--- Work task ---
Nothing but the images is to be left out of your exact copy of the entries.

──────────

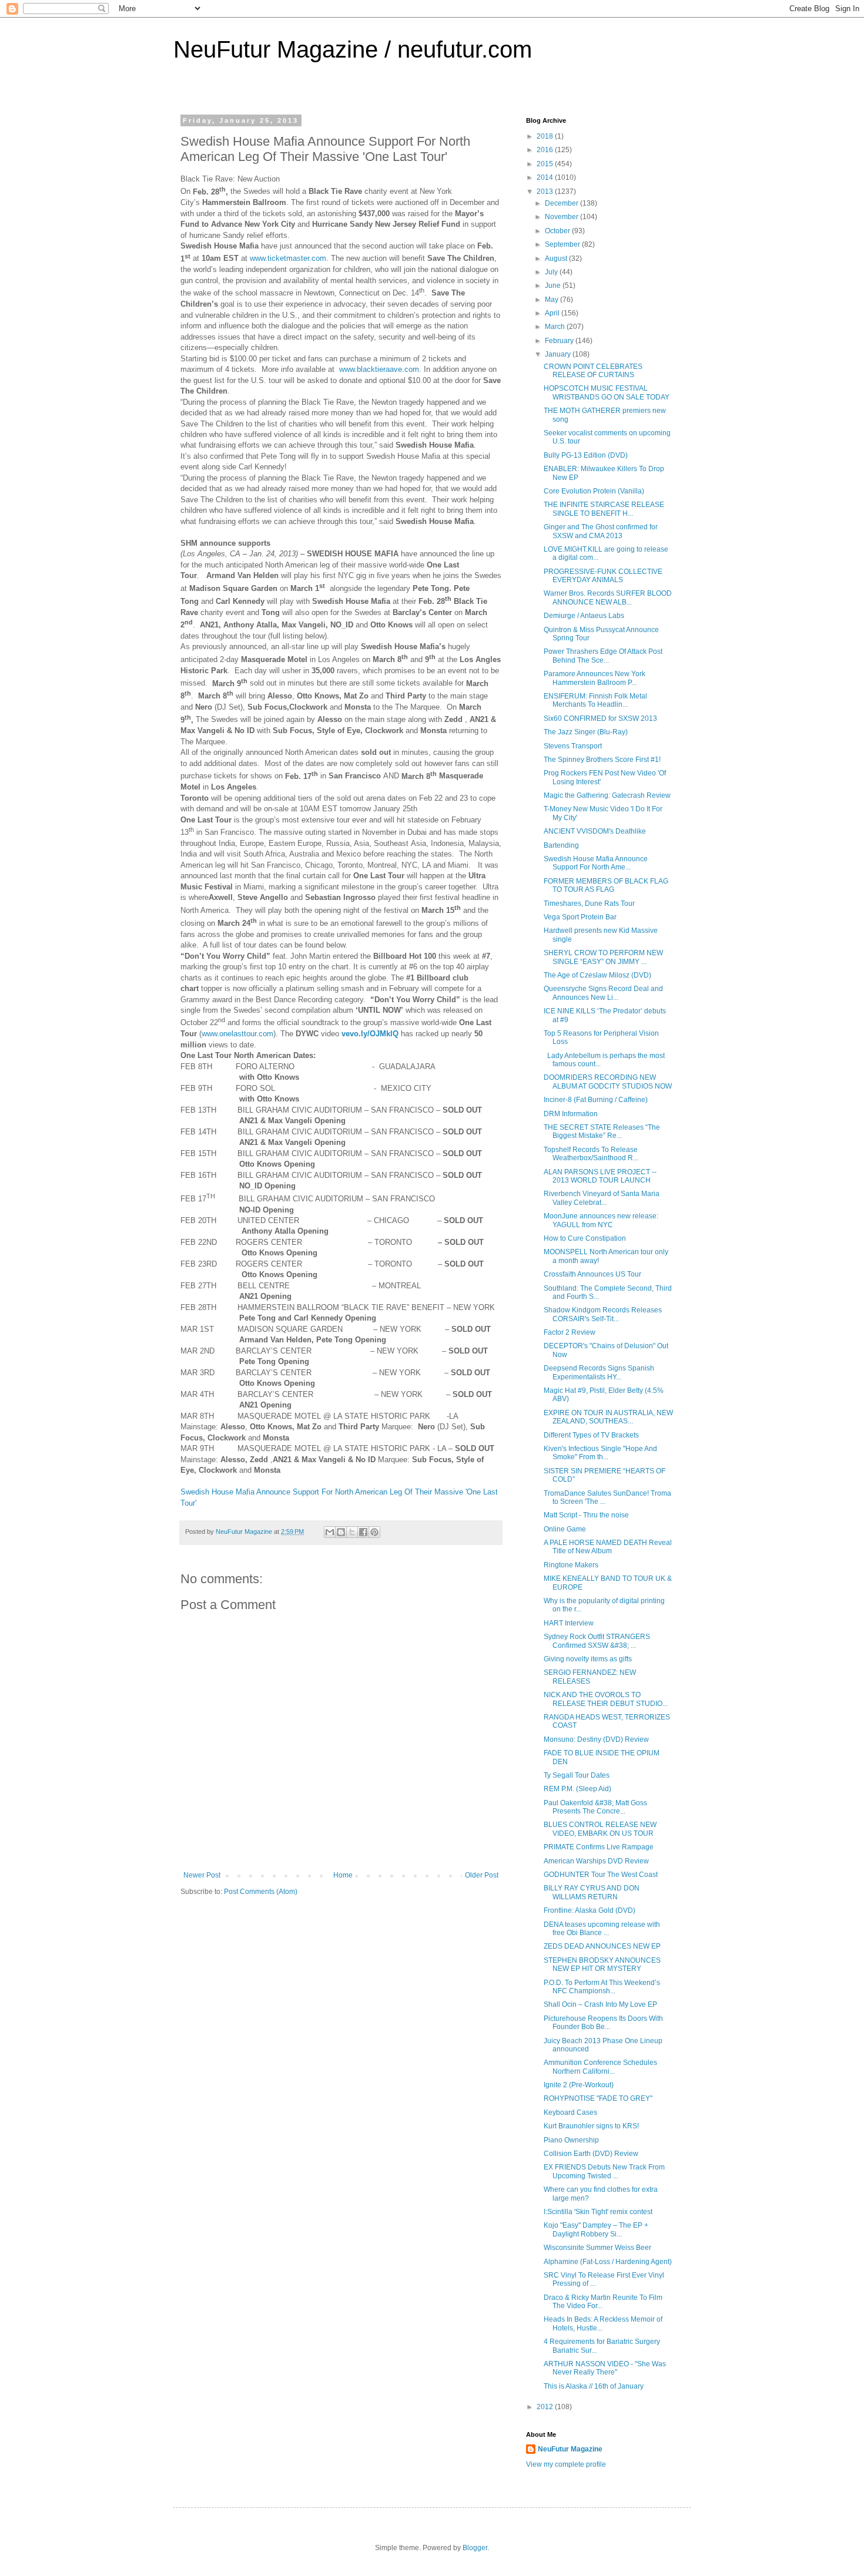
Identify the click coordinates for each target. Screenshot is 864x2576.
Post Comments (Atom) (260, 1892)
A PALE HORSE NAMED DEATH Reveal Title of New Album (608, 1547)
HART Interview (569, 1623)
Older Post (481, 1875)
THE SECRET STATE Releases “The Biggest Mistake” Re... (602, 1131)
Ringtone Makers (571, 1565)
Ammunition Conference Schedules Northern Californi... (600, 2066)
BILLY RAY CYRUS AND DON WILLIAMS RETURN (591, 1892)
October (558, 231)
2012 (546, 2407)
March (556, 327)
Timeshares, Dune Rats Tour (589, 903)
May (552, 299)
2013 (546, 191)
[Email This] (330, 1532)
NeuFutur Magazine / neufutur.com (352, 49)
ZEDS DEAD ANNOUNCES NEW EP (602, 1946)
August (557, 258)
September (563, 244)
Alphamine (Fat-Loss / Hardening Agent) (608, 2262)
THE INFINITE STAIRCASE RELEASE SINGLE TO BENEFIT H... (604, 509)
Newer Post (201, 1875)
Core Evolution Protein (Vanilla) (594, 491)
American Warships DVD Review (596, 1861)
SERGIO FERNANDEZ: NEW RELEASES (590, 1676)
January (558, 354)
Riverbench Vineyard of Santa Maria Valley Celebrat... (601, 1198)
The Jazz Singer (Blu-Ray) (586, 732)
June (553, 285)
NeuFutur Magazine (570, 2449)
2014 (546, 177)
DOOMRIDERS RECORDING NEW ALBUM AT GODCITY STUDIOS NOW (608, 1081)
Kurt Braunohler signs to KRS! (591, 2126)
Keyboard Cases (570, 2112)
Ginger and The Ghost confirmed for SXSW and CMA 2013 (601, 531)
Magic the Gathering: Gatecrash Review (607, 795)
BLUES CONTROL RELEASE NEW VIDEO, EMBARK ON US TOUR (600, 1829)
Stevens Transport (573, 746)
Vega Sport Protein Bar (580, 917)
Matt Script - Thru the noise (586, 1515)
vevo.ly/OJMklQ (369, 1033)
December (562, 203)
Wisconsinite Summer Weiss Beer (597, 2247)
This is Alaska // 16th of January (594, 2386)
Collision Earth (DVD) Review (591, 2154)
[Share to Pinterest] (374, 1532)
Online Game (565, 1529)
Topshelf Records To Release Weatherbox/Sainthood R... (591, 1154)
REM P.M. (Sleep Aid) (577, 1789)
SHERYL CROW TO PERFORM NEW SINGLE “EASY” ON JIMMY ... (603, 957)
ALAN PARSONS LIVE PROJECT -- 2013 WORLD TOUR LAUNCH (600, 1176)
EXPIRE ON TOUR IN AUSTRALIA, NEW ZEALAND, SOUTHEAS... (608, 1417)
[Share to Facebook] (363, 1532)
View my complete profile (566, 2464)
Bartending (561, 845)
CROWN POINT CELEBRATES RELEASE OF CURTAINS (593, 370)
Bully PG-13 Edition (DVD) (586, 455)
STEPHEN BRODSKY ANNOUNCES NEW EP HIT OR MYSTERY (602, 1964)
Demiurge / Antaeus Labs (584, 616)
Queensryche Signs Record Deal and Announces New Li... (603, 993)
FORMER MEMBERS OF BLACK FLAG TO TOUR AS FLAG (606, 885)
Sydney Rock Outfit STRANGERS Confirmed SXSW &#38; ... (597, 1641)
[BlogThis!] (341, 1532)
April (553, 313)
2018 (546, 136)
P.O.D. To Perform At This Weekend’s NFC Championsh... (602, 1987)
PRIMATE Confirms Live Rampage (599, 1847)
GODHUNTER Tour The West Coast (601, 1874)
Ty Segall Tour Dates (577, 1775)
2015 (546, 164)
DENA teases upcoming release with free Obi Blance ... (602, 1928)
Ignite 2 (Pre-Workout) (579, 2085)
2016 (546, 150)
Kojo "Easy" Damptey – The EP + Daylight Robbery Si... (596, 2229)
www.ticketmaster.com (288, 258)
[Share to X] (352, 1532)
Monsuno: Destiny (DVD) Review (596, 1739)
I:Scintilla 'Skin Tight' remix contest (598, 2212)
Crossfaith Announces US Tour (592, 1274)
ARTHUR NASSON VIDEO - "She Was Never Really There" (605, 2368)
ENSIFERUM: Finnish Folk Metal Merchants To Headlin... (595, 700)
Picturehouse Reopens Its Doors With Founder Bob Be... (603, 2022)
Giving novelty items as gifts (588, 1659)
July (552, 272)
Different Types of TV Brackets (591, 1435)
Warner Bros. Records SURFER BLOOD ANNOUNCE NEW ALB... (608, 597)
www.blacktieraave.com (379, 369)
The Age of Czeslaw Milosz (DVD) (597, 975)
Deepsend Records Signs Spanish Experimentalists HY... (599, 1372)
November (562, 217)
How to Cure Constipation (585, 1238)
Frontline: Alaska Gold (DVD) (589, 1910)
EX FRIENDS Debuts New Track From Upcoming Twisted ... (604, 2171)
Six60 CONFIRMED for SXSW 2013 (600, 718)
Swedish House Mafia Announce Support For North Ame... (596, 863)
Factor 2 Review (569, 1332)
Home (343, 1875)
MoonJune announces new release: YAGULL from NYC (601, 1220)
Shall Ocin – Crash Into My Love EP (600, 2004)
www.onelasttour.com (237, 1033)
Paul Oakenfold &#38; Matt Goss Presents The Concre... (595, 1807)
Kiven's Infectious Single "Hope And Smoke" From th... (600, 1453)
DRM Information (571, 1114)
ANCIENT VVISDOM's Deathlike (595, 831)
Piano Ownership (571, 2140)
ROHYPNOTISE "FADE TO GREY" (598, 2098)
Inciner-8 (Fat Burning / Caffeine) (596, 1100)
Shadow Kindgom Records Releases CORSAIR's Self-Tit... (603, 1314)
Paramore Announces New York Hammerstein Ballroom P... (594, 678)
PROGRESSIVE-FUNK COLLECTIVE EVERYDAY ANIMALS (603, 575)
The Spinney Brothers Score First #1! (602, 759)
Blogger (475, 2548)
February (560, 341)
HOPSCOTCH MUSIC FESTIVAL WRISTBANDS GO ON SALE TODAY (606, 392)
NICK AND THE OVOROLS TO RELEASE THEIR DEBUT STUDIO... (606, 1699)
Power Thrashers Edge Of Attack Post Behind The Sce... (603, 655)
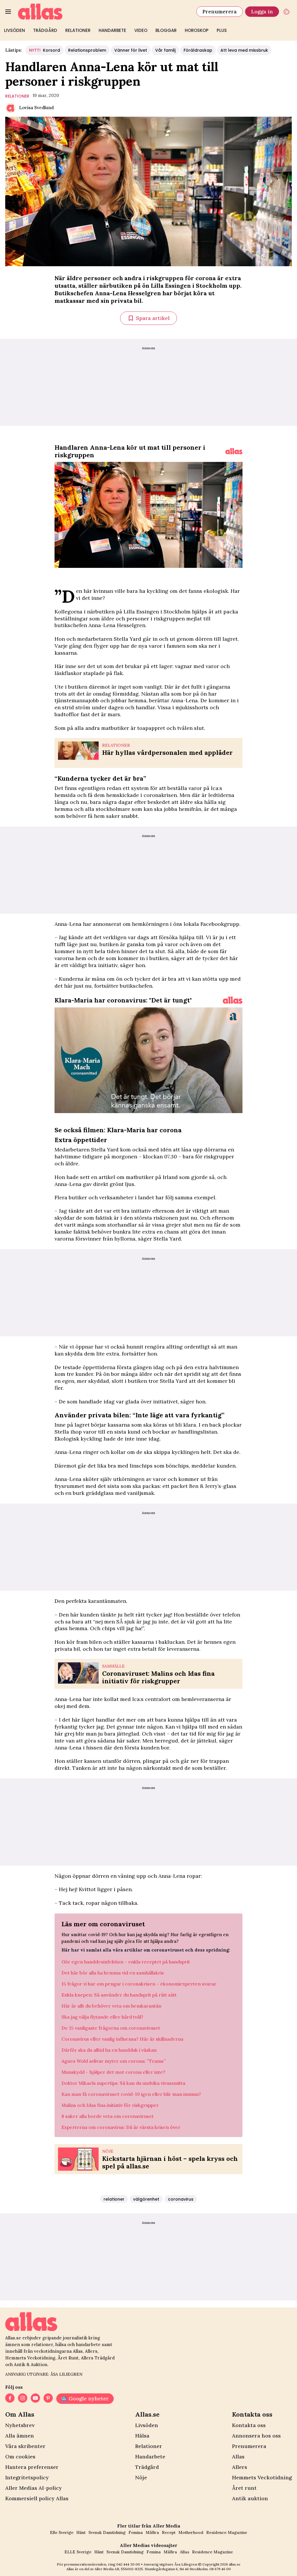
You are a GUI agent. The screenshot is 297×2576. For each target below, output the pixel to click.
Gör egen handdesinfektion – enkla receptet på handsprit (125, 1962)
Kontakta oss (249, 2425)
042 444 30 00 (128, 2564)
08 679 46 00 (220, 2569)
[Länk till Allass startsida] (103, 11)
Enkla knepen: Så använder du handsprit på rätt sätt (119, 1995)
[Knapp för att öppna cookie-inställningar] (286, 11)
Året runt (244, 2488)
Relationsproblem (87, 50)
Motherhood (190, 2532)
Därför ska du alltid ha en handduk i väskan (109, 2050)
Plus (222, 30)
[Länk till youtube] (35, 2398)
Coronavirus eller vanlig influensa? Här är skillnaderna (122, 2039)
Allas (238, 2456)
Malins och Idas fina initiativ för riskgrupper (110, 2105)
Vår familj (165, 50)
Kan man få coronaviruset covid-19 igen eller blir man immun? (131, 2094)
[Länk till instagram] (22, 2398)
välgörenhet (146, 2199)
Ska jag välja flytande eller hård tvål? (102, 2017)
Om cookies (20, 2456)
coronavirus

──────────

--- Result of this exercise ---
Identify the click coordinates for each target. Screenshot is 864x2576.
Post Comments (Atom) (260, 1892)
A PALE HORSE NAMED DEATH Reveal Title of New Album (608, 1547)
HART Interview (569, 1623)
Older Post (481, 1875)
THE SECRET STATE Releases “The Biggest Mistake” Re... (602, 1131)
Ringtone Makers (571, 1565)
Ammunition Conference Schedules Northern Californi... (600, 2066)
BILLY RAY CYRUS AND DON WILLIAMS RETURN (591, 1892)
October (558, 231)
2012 (546, 2407)
March (556, 327)
Timeshares, Dune Rats Tour (589, 903)
May (552, 299)
2013 (546, 191)
[Email This] (330, 1532)
NeuFutur Magazine / neufutur.com (352, 49)
ZEDS DEAD ANNOUNCES NEW EP (602, 1946)
August (557, 258)
September (563, 244)
Alphamine (Fat-Loss / Hardening Agent) (608, 2262)
THE INFINITE STAIRCASE RELEASE SINGLE TO BENEFIT H... (604, 509)
Newer Post (201, 1875)
Core Evolution Protein (Vanilla) (594, 491)
American Warships DVD Review (596, 1861)
SERGIO FERNANDEZ: NEW RELEASES (590, 1676)
January (558, 354)
Riverbench Vineyard of Santa Maria Valley Celebrat... (601, 1198)
The Jazz Singer (Blu-Ray) (586, 732)
June (553, 285)
NeuFutur Magazine (570, 2449)
2014 (546, 177)
DOOMRIDERS RECORDING NEW ALBUM AT GODCITY STUDIOS NOW (608, 1081)
Kurt Braunohler signs to KRS! (591, 2126)
Keyboard Cases (570, 2112)
Ginger and The Ghost confirmed for SXSW and CMA 2013 (601, 531)
Magic the Gathering: Gatecrash Review (607, 795)
BLUES CONTROL RELEASE NEW VIDEO, EMBARK ON US TOUR (600, 1829)
Stevens Transport (573, 746)
Vega Sport Protein Bar (580, 917)
Matt Script - Thru the noise (586, 1515)
vevo.ly/OJMklQ (369, 1033)
December (562, 203)
Wisconsinite Summer Weiss Beer (597, 2247)
This is Alaska // 16th of January (594, 2386)
Collision Earth (DVD) Review (591, 2154)
[Share to Pinterest] (374, 1532)
Online Game (565, 1529)
Topshelf Records To Release Weatherbox/Sainthood R... (591, 1154)
REM P.M. (Sleep Aid) (577, 1789)
SHERYL CROW TO PERFORM NEW SINGLE “EASY” ON JIMMY ... (603, 957)
ALAN PARSONS LIVE PROJECT -- 2013 WORLD TOUR LAUNCH (600, 1176)
EXPIRE ON TOUR IN AUSTRALIA, NEW ZEALAND, SOUTHEAS... (608, 1417)
[Share to Facebook] (363, 1532)
View my complete profile (566, 2464)
Bartending (561, 845)
CROWN POINT CELEBRATES RELEASE OF CURTAINS (593, 370)
Bully PG-13 Edition (DVD) (586, 455)
STEPHEN BRODSKY ANNOUNCES NEW EP HIT OR MYSTERY (602, 1964)
Demiurge / Antaeus Labs (584, 616)
Queensryche Signs Record Deal and Announces New Li... (603, 993)
FORMER MEMBERS OF BLACK FLAG TO TOUR AS FLAG (606, 885)
Sydney Rock Outfit STRANGERS Confirmed SXSW &#38; ... (597, 1641)
[BlogThis!] (341, 1532)
April (553, 313)
2018 (546, 136)
P.O.D. To Perform At This Weekend’s NFC Championsh... (602, 1987)
PRIMATE Confirms Live Rampage (599, 1847)
GODHUNTER Tour The West Coast (601, 1874)
Ty Segall Tour Dates (577, 1775)
2015 (546, 164)
DENA teases upcoming release with free Obi Blance ... (602, 1928)
Ignite 2 (Pre-Workout) (579, 2085)
2016 (546, 150)
Kojo "Easy" Damptey – The EP + Daylight Robbery Si... (596, 2229)
www.ticketmaster.com (288, 258)
[Share to X] (352, 1532)
Monsuno: Destiny (DVD) Review (596, 1739)
I:Scintilla 'Skin Tight' remix contest (598, 2212)
Crossfaith Announces US Tour (592, 1274)
ARTHUR NASSON VIDEO - "She Was Never Really There" (605, 2368)
ENSIFERUM: Finnish Folk Metal Merchants To Headlin... (595, 700)
Picturehouse Reopens Its Doors With Founder Bob Be... (603, 2022)
Giving novelty items as gifts (588, 1659)
July (552, 272)
Different Types of TV Brackets (591, 1435)
Warner Bros. Records SURFER BLOOD ANNOUNCE NEW ALB... (608, 597)
www.blacktieraave.com (379, 369)
The Age of Czeslaw Milosz (DVD) (597, 975)
Deepsend Records Signs Spanish Experimentalists HY... (599, 1372)
November (562, 217)
How to Cure Constipation (585, 1238)
Frontline: Alaska Gold (DVD) (589, 1910)
EX FRIENDS Debuts New Track From Upcoming Twisted ... (604, 2171)
Six60 CONFIRMED for SXSW 2013 (600, 718)
Swedish House Mafia Announce Support For North Ame... (596, 863)
Factor 2 Review (569, 1332)
Home (343, 1875)
MoonJune announces new release: YAGULL from NYC (601, 1220)
Shall Ocin – Crash Into My Love EP (600, 2004)
www.onelasttour.com (237, 1033)
Paul Oakenfold &#38; Matt Goss Presents The Concre... (595, 1807)
Kiven's Infectious Single "Hope And Smoke" From th... (600, 1453)
DRM Information (571, 1114)
ANCIENT VVISDOM's Deathlike (595, 831)
Piano Ownership (571, 2140)
ROHYPNOTISE "FADE TO GREY" (598, 2098)
Inciner-8 (Fat Burning / Caffeine) (596, 1100)
Shadow Kindgom Records Releases CORSAIR's Self-Tit... (603, 1314)
Paramore Announces New York Hammerstein Ballroom P... (594, 678)
PROGRESSIVE-FUNK COLLECTIVE EVERYDAY ANIMALS (603, 575)
The Spinney Brothers Score First #1! (602, 759)
Blogger (475, 2548)
February (560, 341)
HOPSCOTCH MUSIC FESTIVAL WRISTBANDS GO ON SALE TODAY (606, 392)
NICK AND THE OVOROLS TO RELEASE THEIR DEBUT STUDIO... (606, 1699)
Power Thrashers Edge Of Attack Post Behind The Sce... (603, 655)
You are a GUI agent. The screenshot is 297×2576. For each target below, output the pixel to click.
Gör egen handdesinfektion – enkla receptet på handsprit (125, 1962)
Kontakta oss (249, 2425)
042 444 30 00 (128, 2564)
08 679 46 00 (220, 2569)
[Länk till Allass startsida] (103, 11)
Enkla knepen: Så använder du handsprit på rätt sätt (119, 1995)
[Knapp för att öppna cookie-inställningar] (286, 11)
Året runt (244, 2488)
Relationsproblem (87, 50)
Motherhood (190, 2532)
Därför ska du alltid ha en handduk i väskan (109, 2050)
Plus (222, 30)
[Länk till youtube] (35, 2398)
Coronavirus eller vanlig influensa? Här är skillnaderna (122, 2039)
Allas (238, 2456)
Malins och Idas fina initiativ för riskgrupper (110, 2105)
Vår familj (165, 50)
Kan man få coronaviruset covid-19 igen eller blir man immun? (131, 2094)
[Länk till instagram] (22, 2398)
välgörenhet (146, 2199)
Ska jag välja flytande eller hård tvål? (102, 2017)
Om cookies (20, 2456)
coronavirus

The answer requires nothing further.